SELECT pav1.value AS name ,pav2.value AS address ,pav3.value AS phone FROM person p INNER JOIN person_attributes_value pav1 ON p.person_id = pa1.person_id INNER JOIN person_attributes pa1 ON pav1.attribute_id = pa1.attribute_id AND pa1.attribute_name = “name” INNER JOIN person_attributes_value pav2 ON p.person_id = pa2.person_id INNER JOIN person_attributes pa2 ON pav2.attribute_id = pa2.attribute_id AND pa2.attribute_name = “address” INNER JOIN person_attributes_value pav3 ON p.person_id = pa3.person_id INNER JOIN person_attributes pa3 ON pav3.attribute_id = pa3.attribute_id AND pa3.attribute_name = “phone” WHERE p.employee_id = 1234;

This example only pulls three attributes, meaning a query to pull nine attributes would be three times as long. Three table joins to pull data so atomic as to only represents one attribute in one tuple of a more entity-specific table could quickly bog down a database with data retrieval, which could lead to the DBA having to construct denormalized tables updated via rules. The situation could be further exacerbated by the way the generic database model obfuscates the entities and their attributes from users accessing the database directly, further lending to the need for a denormalized table to reveal this hidden structure.

While many of these solutions reduce the load on the application’s control-layer to map relational data into objects, it does put restrictions on database development, dictating to the database architect what is allowed in their solution. This can cause problems because the DBA operates under an entirely different realm of requirements than the software developer. They cannot denormalize tables simply to make it easier to map relations to classes, nor should they add columns to a relation that serve no other purpose than to categorize tuples so that they identify with specific concrete classes. At the other end of the spectrum, with the generic database, they should not be required to take on such complexity and performance impacts in their solution simply to accommodate any possible object-model the software developers come up with.

More Conclusive Solutions

For these many reasons, Ted Neward called the O/R Impedance Mismatch the “Vietnam of Computer Science” problems, a quagmire that countless hapless developers have ventured into, only to find the problem so complex and nuanced as to make architecting a comprehensive solution impossible, but because so much time and effort has been invested in solving the problem, developers don’t want to abandon it. According to Neward, developers have the choice to either abandon OOP, abandon RDBMS, accept having to write and maintain code to map manually between object-oriented and relational models, accept the limitations of O/R Mapping software solutions, integrate relational concepts, like sets, into programming languages, or incorporate relational concepts into the framework, as in having objects encapsulate data sets that can interact smoothly with the relational database (Neward, 2006). Jeff Atwood, of the Coding Horror blog, makes his opinion clear on what he thinks is the correct solution:

Personally, I think the only workable solution to the ORM problem is to pick one or the other: either abandon relational databases, or abandon objects. If you take the O or the R out of the equation, you no longer have a mapping problem.

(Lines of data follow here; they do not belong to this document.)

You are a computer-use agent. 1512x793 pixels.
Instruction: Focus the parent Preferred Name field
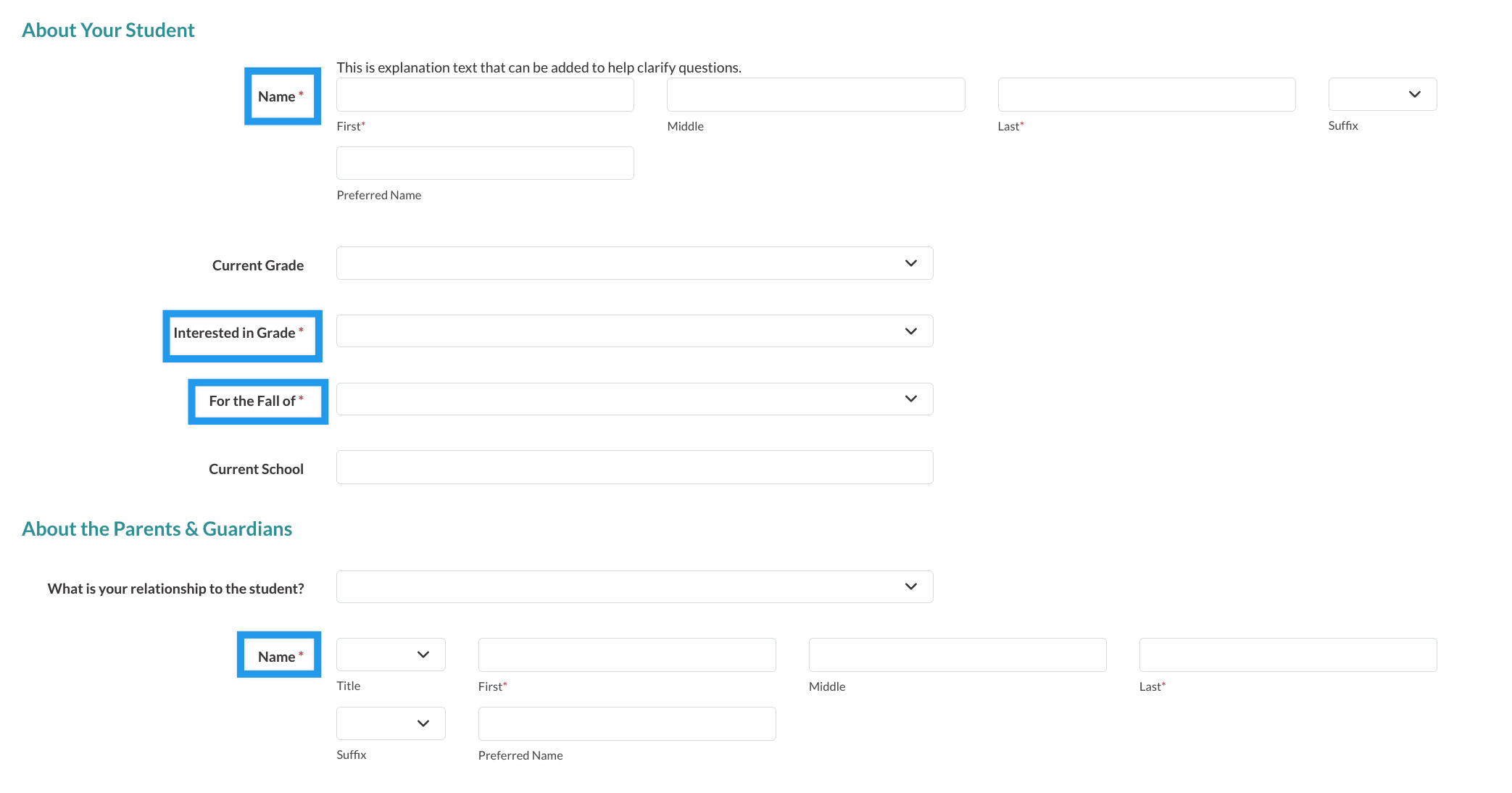click(627, 723)
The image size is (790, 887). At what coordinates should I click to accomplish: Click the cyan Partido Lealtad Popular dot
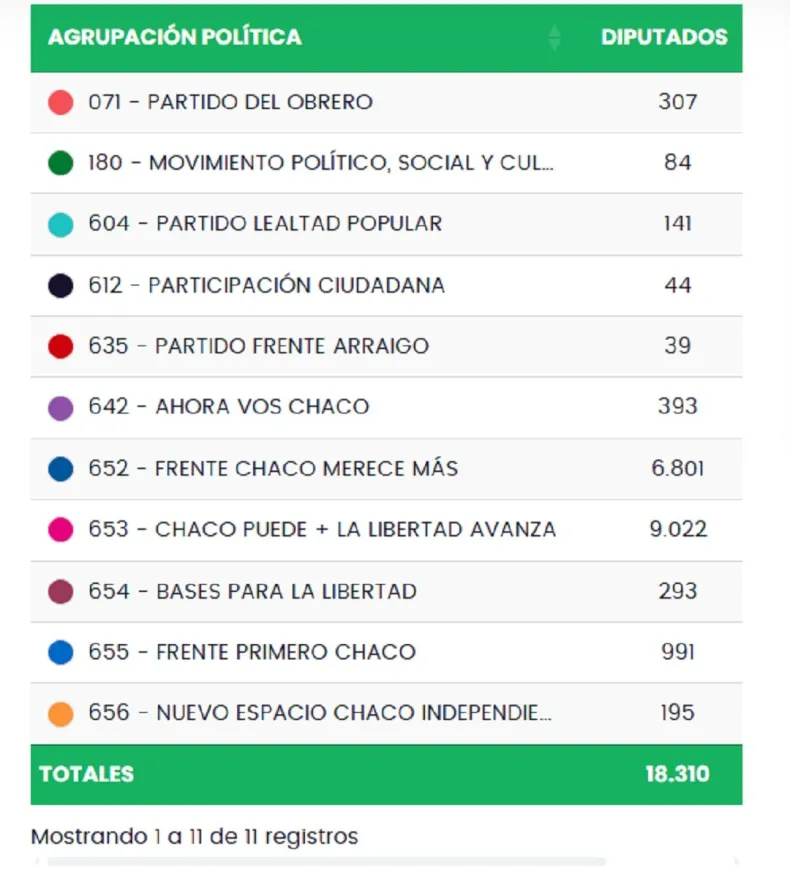(61, 224)
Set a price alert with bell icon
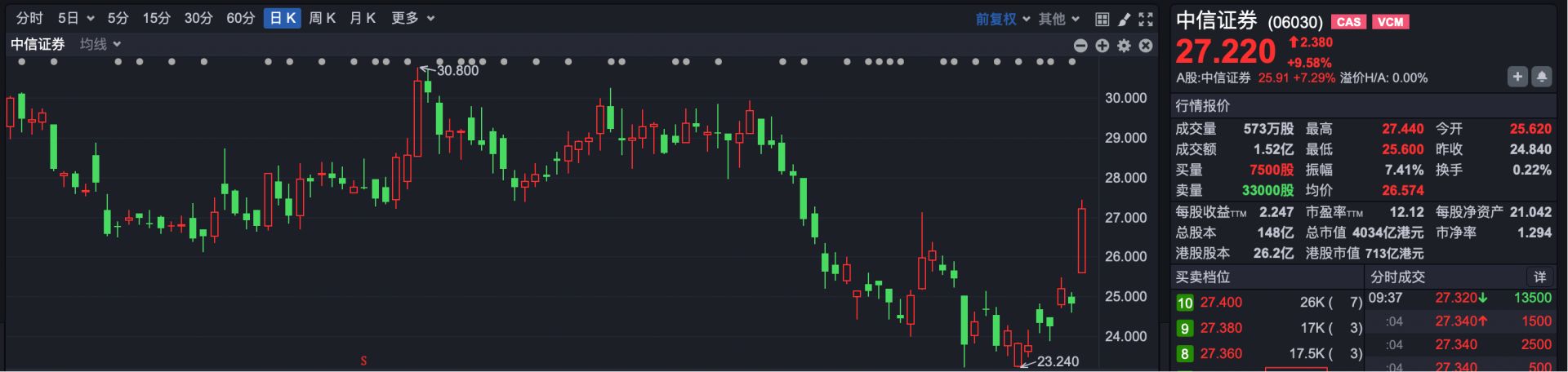The height and width of the screenshot is (372, 1568). coord(1541,77)
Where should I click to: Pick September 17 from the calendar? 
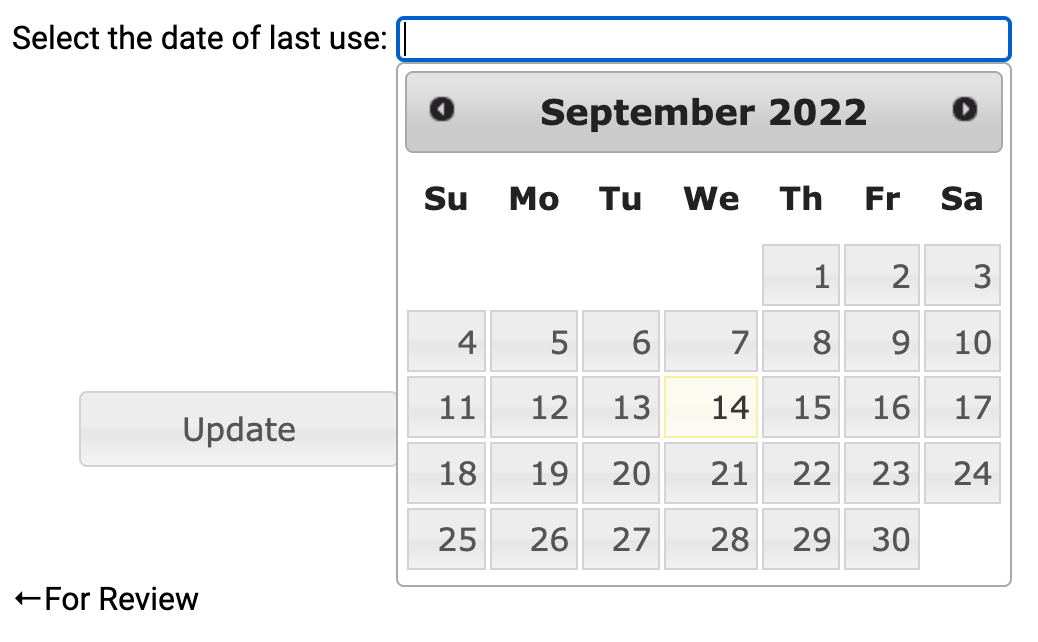961,407
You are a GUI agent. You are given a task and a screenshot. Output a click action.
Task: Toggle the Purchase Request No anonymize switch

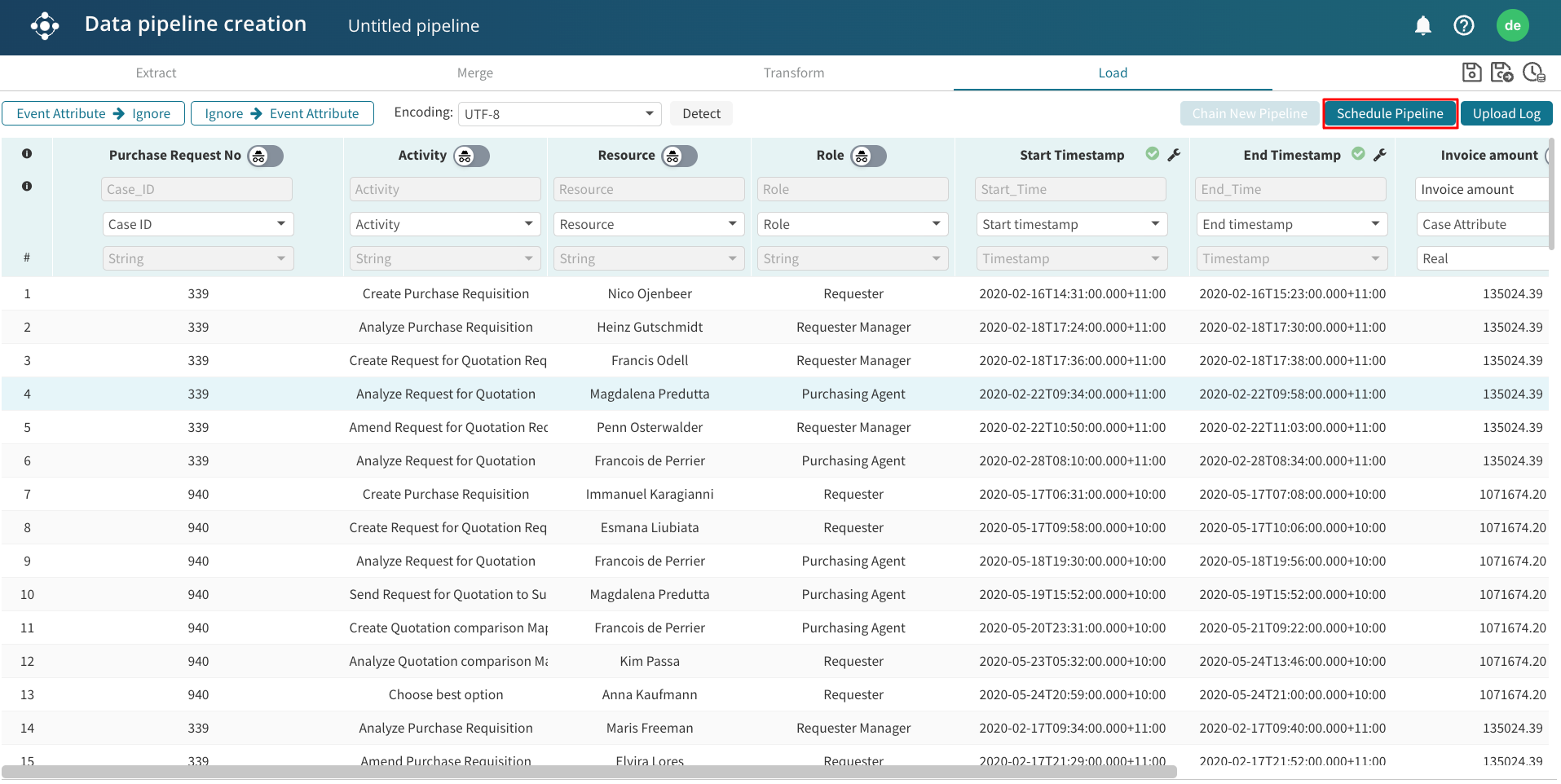point(265,156)
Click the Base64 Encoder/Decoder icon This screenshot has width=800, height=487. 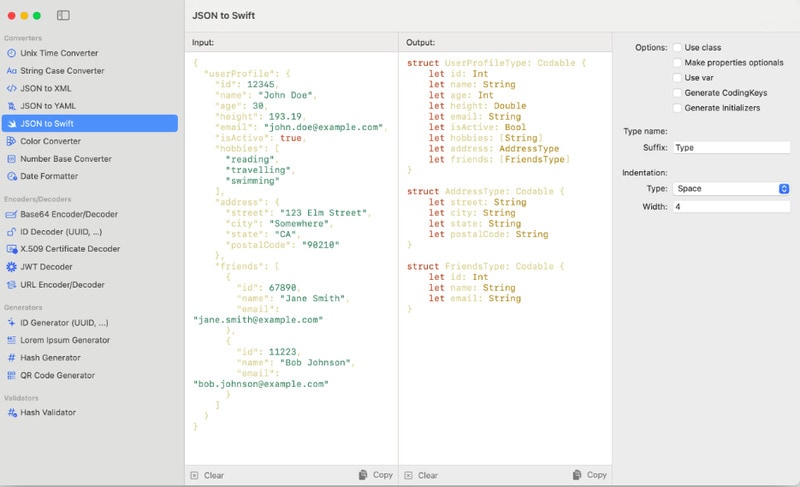pyautogui.click(x=11, y=214)
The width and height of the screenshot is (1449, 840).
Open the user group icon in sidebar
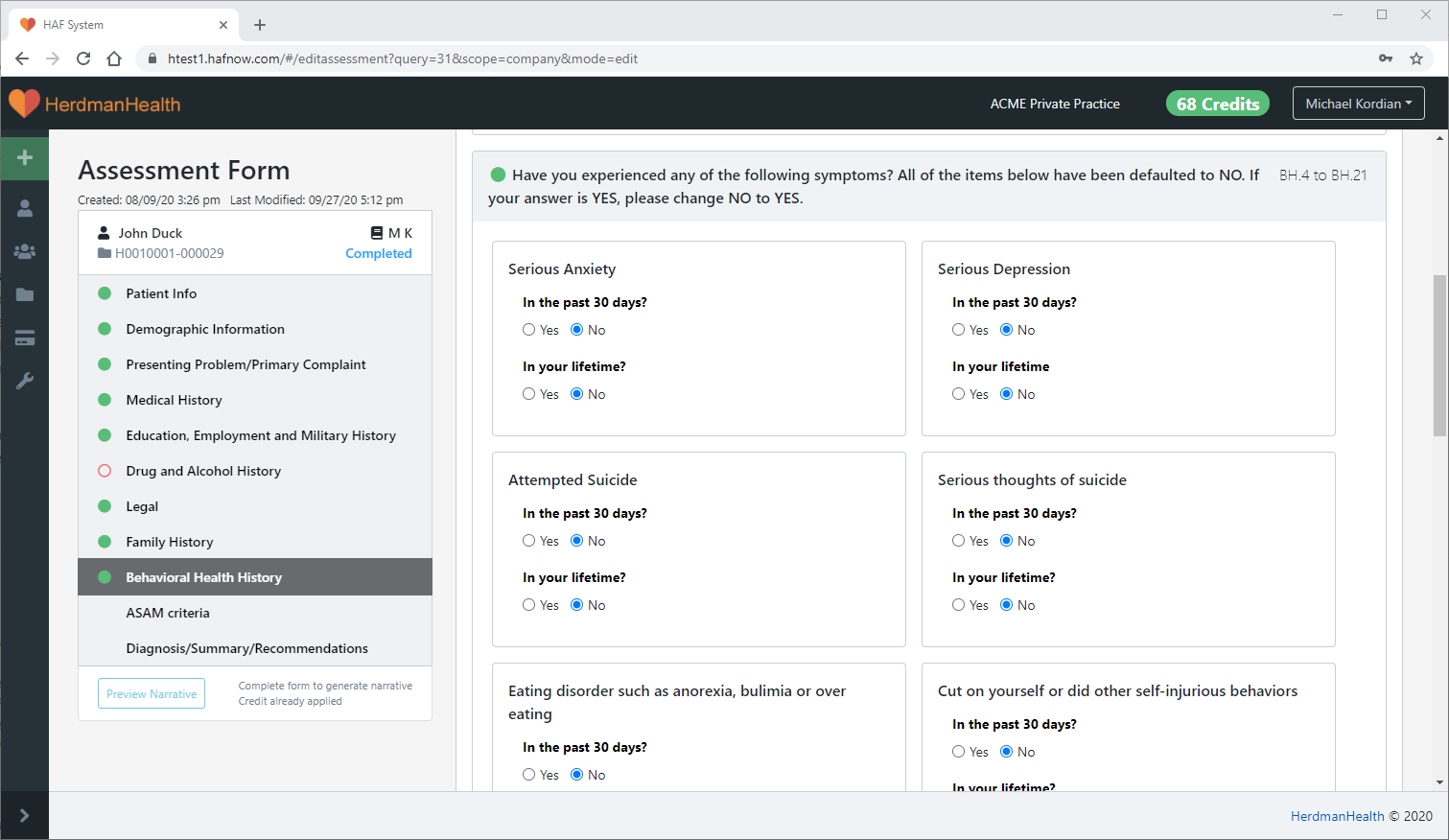(25, 251)
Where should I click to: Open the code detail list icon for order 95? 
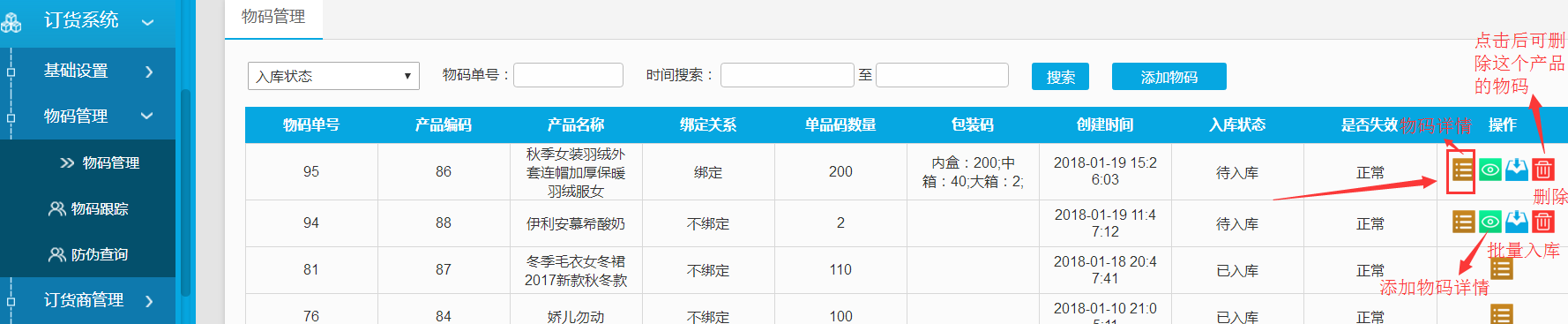(1462, 170)
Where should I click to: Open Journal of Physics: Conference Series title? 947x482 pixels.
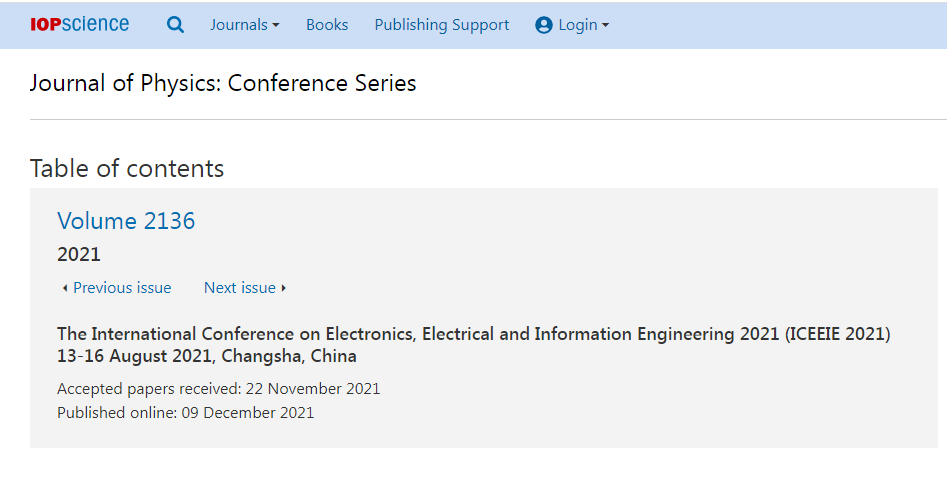223,83
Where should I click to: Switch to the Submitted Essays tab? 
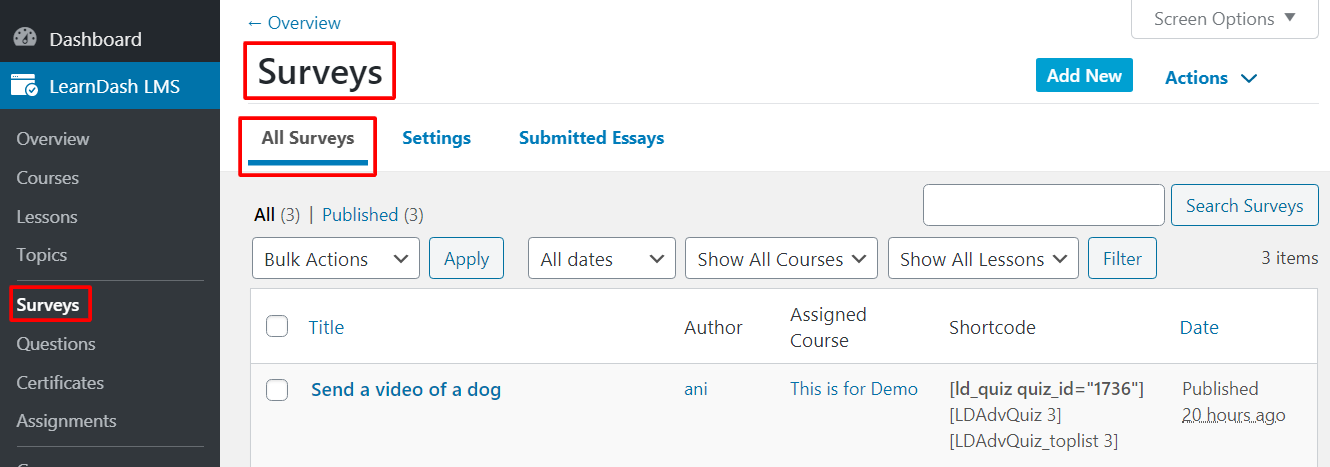click(x=591, y=138)
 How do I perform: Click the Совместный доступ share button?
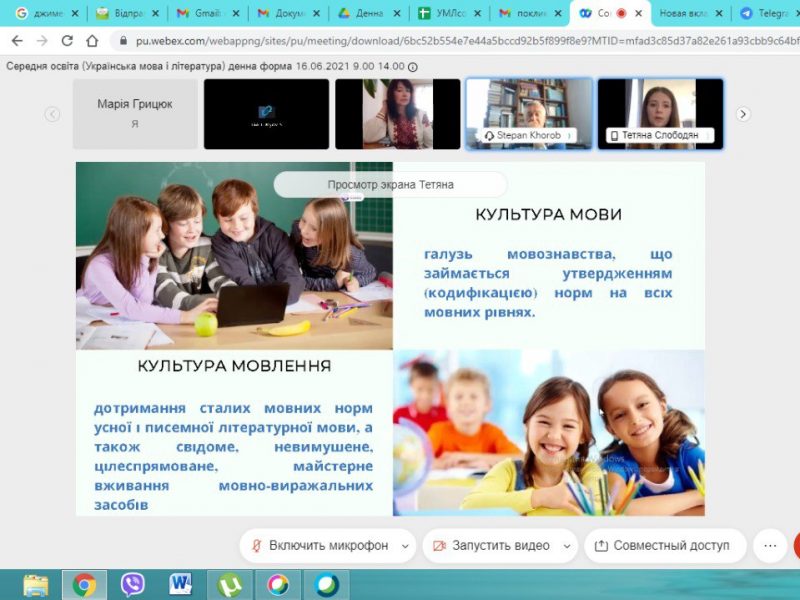pos(664,546)
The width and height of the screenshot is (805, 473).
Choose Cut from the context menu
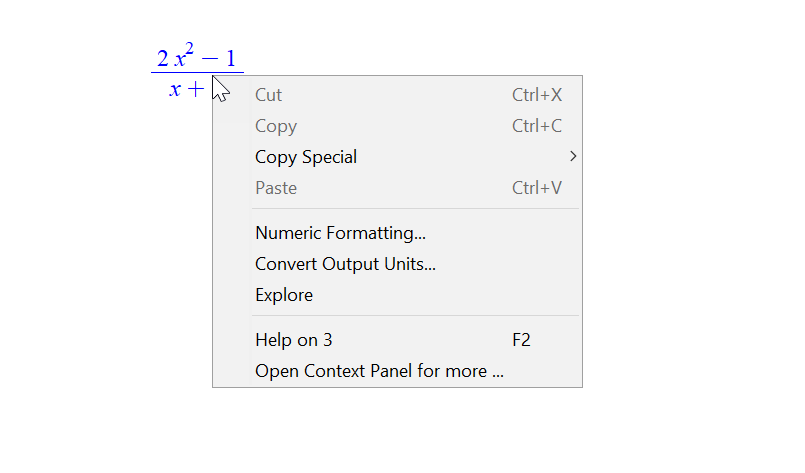click(397, 95)
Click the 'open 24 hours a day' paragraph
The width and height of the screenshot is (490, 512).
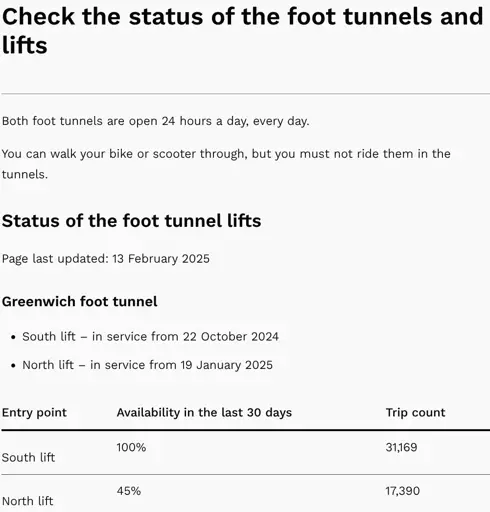[156, 121]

It may seem crazy to abandon the traditional Customer object—or to abandon the traditional Customer table—but picking one or the other is a totally sane alternative to the quagmire of classes, objects, code generation, SQL, and stored procedure that an ORM “solution” typically leaves us with (emphasis in original) (Atwood, 2006).

Atwood goes on to say that he also stands with the relational model as the solution of choice, arguing that “objects are overrated,” but the success and adoption of OOP clearly illustrates its effectiveness as a methodology. So why not the opposite? Why should databases remain relational, and not adopt object-orientation, which would also solve the O/R problem? While the advantages object orientation has conferred upon the programming world through reduced effort, improved productivity, and greater extensibility, object-orientation principles have failed to take root in database architectures. Despite a wide variety of Object Databases (ODBMS) being available for use, some early optimism for such systems, and even adoption in the marketplace, Object-Oriented databases have languished in the world of information technology.

History of the ODBMS

The concept of Object-Oriented Databases began in the early 1980s, most notably with the ORION Research Project at Microelectronics and Computer Technology Corporation (MCC). By the late 1980s, a variety of commercial ODBMS’s had become available, such as Matisse, GemStone, Vbase, and Objectivity/DB. In 1991, the Object Data Management Group (ODMG) was founded with five major OODBMS vendors. The ODMG worked throughout the 1990s to establish standards, such as the Object Query Language (OQL), but, unlike SQL, it was never adopted as a formal standard by ANSI, ISO, or other notable organization. In 2000, the market for ODBMS products peaked at approximately $100 million, and proceeded to decline afterwards. Today ODBMS’s survive primarily as open-source projects, such as db4o and Orient (Grehand and Barry, 2005); although, commercial products, such as Versant Object Database, remain in production (Versant, 2005).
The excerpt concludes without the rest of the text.